Fredric Brown (October 29, 1906 – March 11, 1972) was an American science fiction and mystery writer. He is known for his use of humor and for his mastery of the "short short" form—stories of 1 to 3 pages, often with ingenious plotting devices and surprise endings. Humor and a somewhat postmodern outlook carried over into his novels as well. One of his stories, "Arena", is officially credited for an adaptation as an episode of the American television series Star Trek.
According to his wife, Fredric Brown hated to write. So he did everything he could to avoid it—he'd play his flute, challenge a friend to a game of chess, or tease Ming Tah, his Siamese cat. If Brown had trouble working out a certain story, he would hop on a long bus trip and just sit and think and plot for days on end. When Brown finally returned home and sat himself in front of the typewriter, he produced work in a variety of genres: mystery, science fiction, short fantasy, black comedy–and sometimes, all of the above.
Space Opera is a subgenre of science fiction that emphasizes space warfare, melodramatic adventure, interplanetary battles, chivalric romance, and risk-taking. Set mainly or entirely in outer space, it usually involves conflict between opponents possessing advanced abilities, futuristic weapons, and other sophisticated technology.
The term has no relation to music, as in a traditional opera, but is instead a play on the terms "soap opera", a melodramatic television series, and "horse opera", which was coined during the 1930s to indicate a formulaic Western movie. Space operas emerged in the 1930s and continue to be produced in literature, film, comics, television, and video games.
The Golden Age of Pulp Magazine Fiction derives from pulp magazines (often referred to as "the pulps") as they were inexpensive fiction magazines that were published from 1896 to the late 1950s. The term pulp derives from the cheap wood pulp paper on which the magazines were printed. In contrast, magazines printed on higher-quality paper were called "glossies" or "slicks". (Wikipedia)

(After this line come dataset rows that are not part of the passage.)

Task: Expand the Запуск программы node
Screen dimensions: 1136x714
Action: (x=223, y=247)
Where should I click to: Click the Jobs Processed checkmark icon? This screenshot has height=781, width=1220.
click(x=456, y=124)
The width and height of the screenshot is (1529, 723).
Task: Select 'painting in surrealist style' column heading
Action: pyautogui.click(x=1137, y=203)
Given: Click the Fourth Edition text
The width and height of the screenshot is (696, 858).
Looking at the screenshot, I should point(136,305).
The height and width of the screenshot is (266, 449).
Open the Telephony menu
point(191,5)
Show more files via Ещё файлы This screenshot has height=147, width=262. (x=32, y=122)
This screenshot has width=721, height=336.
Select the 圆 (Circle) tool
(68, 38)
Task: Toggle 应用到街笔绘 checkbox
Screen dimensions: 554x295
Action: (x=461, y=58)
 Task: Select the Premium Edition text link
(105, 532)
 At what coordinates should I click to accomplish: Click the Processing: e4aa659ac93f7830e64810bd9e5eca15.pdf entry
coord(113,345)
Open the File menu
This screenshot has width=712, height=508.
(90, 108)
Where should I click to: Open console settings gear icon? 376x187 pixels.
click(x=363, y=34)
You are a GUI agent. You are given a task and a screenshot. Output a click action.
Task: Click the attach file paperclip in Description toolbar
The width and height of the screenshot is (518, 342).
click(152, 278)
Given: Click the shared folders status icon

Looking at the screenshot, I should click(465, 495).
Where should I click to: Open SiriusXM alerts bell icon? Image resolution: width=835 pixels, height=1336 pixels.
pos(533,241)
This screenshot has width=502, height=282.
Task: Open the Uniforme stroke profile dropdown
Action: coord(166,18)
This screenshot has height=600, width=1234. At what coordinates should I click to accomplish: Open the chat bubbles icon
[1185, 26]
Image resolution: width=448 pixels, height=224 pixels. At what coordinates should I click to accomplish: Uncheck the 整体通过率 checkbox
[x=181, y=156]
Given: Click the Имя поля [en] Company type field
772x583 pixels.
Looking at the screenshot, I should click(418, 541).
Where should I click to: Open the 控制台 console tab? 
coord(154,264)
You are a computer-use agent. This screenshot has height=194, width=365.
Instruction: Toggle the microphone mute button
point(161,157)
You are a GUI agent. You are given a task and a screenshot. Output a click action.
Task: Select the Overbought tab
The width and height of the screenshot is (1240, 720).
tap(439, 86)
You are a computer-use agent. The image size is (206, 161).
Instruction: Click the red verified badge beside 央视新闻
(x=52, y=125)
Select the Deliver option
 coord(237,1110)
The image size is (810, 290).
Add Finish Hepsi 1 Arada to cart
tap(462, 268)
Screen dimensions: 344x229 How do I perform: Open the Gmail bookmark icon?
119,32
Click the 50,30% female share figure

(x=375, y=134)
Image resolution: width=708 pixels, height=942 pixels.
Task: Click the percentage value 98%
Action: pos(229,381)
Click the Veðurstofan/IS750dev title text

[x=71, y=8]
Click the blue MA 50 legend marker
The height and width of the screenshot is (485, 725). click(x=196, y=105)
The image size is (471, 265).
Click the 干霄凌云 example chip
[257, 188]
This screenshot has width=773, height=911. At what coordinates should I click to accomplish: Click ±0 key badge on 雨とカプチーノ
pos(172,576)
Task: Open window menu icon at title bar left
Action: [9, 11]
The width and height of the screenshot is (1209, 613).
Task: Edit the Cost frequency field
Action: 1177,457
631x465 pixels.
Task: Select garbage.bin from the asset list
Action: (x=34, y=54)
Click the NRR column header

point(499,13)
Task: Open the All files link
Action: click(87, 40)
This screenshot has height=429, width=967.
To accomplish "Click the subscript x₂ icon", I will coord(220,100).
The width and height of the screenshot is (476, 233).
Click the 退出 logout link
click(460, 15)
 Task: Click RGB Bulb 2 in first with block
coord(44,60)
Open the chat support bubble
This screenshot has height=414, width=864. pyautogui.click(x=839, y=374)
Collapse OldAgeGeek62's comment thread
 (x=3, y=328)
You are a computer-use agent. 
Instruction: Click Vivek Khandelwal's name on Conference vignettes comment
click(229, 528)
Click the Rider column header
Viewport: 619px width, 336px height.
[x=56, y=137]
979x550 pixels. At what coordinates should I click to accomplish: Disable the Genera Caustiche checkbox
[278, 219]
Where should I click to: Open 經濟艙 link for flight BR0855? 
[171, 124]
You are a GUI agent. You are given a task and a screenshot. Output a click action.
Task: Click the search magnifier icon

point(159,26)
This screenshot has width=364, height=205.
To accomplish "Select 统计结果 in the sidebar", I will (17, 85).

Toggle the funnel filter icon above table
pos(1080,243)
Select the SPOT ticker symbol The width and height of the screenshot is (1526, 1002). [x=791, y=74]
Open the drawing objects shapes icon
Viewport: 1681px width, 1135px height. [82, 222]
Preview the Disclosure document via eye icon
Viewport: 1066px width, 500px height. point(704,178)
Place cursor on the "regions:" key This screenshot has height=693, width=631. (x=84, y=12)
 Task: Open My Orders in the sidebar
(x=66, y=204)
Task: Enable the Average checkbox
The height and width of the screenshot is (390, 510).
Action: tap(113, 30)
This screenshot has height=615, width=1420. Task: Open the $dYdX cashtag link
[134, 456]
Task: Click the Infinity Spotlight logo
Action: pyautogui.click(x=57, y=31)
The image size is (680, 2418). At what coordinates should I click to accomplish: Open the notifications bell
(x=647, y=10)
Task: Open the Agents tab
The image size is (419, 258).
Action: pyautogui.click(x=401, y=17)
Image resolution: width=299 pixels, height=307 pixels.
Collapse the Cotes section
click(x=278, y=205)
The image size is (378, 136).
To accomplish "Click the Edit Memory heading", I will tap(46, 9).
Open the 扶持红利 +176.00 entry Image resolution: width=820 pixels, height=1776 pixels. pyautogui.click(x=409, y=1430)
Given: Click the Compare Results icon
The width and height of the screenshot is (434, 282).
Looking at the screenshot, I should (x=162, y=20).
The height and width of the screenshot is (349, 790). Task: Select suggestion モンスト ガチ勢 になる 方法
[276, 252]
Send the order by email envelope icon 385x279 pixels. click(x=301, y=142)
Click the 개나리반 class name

The pulps gave rise to the term pulp fiction. Pulps were the successors to the penny dreadfuls, dime novels, and short-fiction magazines of the 19th century. Although many writers wrote for pulps, the magazines were proving grounds for those authors like Robert Heinlein, Louis LaMour, "Max Brand", Ray Bradbury, Philip K. Dick, and many others. The best writers moved onto longer fiction required by paperback publishers. Many of these authors have never been out of print, even long after their passing.